You ever wonder why sometimes a candy bar claims to be covered in milk chocolate and while others claim to be wrapped in a chocolatey coating? Well the difference is huge. Sure a fanatical chocolate connoisseur would know the difference and most of us are familiar with the difference between milk and dark chocolate, but what is that “chocolatey” terminology all about?

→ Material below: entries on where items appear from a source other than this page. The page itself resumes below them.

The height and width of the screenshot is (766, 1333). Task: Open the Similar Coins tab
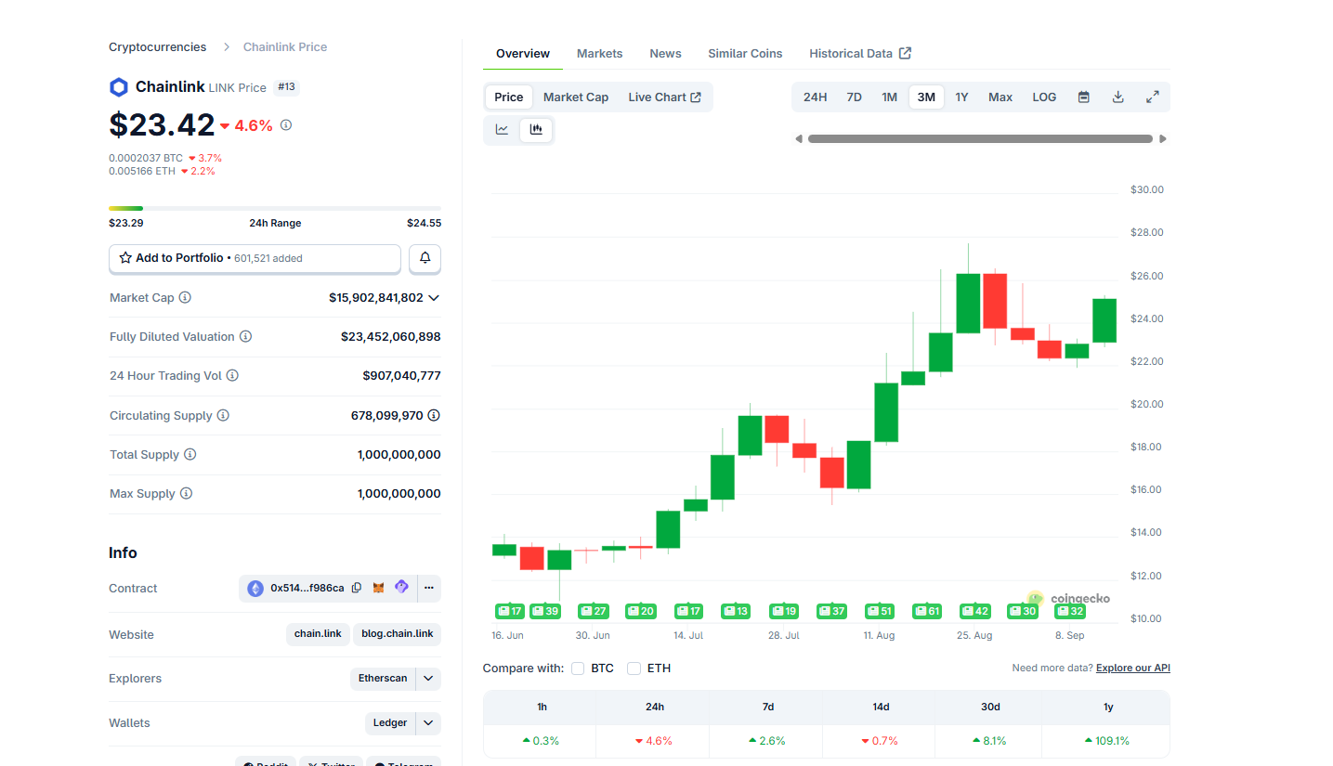[x=745, y=54]
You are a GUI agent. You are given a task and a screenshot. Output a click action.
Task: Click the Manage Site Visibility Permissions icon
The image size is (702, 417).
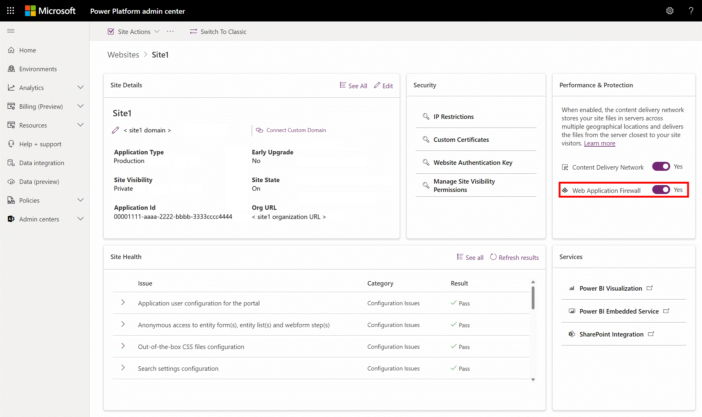coord(426,185)
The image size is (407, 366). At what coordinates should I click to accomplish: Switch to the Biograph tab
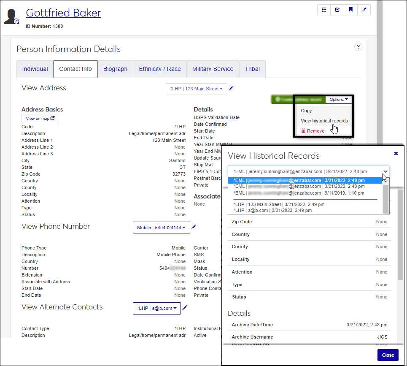coord(115,69)
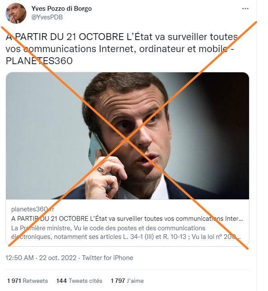
Task: Click the 1 797 likes number
Action: click(118, 281)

It’s ruse. By law “they” (the violators) cannot use the word “chocolate” because the coating is made with vegetable fats instead of cocoa butter, thus making it a chocolate like substance, not actually chocolate.
BOOOOOO!
Now, before we string the violators up completely, let’s visit a list of offenders and see if we feel any differently:
Charleston Chew
5th Avenue
Clark Bar
Butterfinger
While I will admit to enjoying several of those varieties, the waxy, oiliness of that particular chocolatey coating isn’t amongst my top favorites. Even less so is the move in 2007 by several large chocolate manufacturers who lobbied the US government to call this stuff “chocolate” even though it contained hydrogeneated vegetable oil in place of cocoa butter.
Luckily consumers weren’t fooled and in response the FDA stood by it’s stance that “Cacao fat, as one of the signature characteristics of the product, will remain a principal component of standardized chocolate.”
Damn straight. Long live “chocolate”!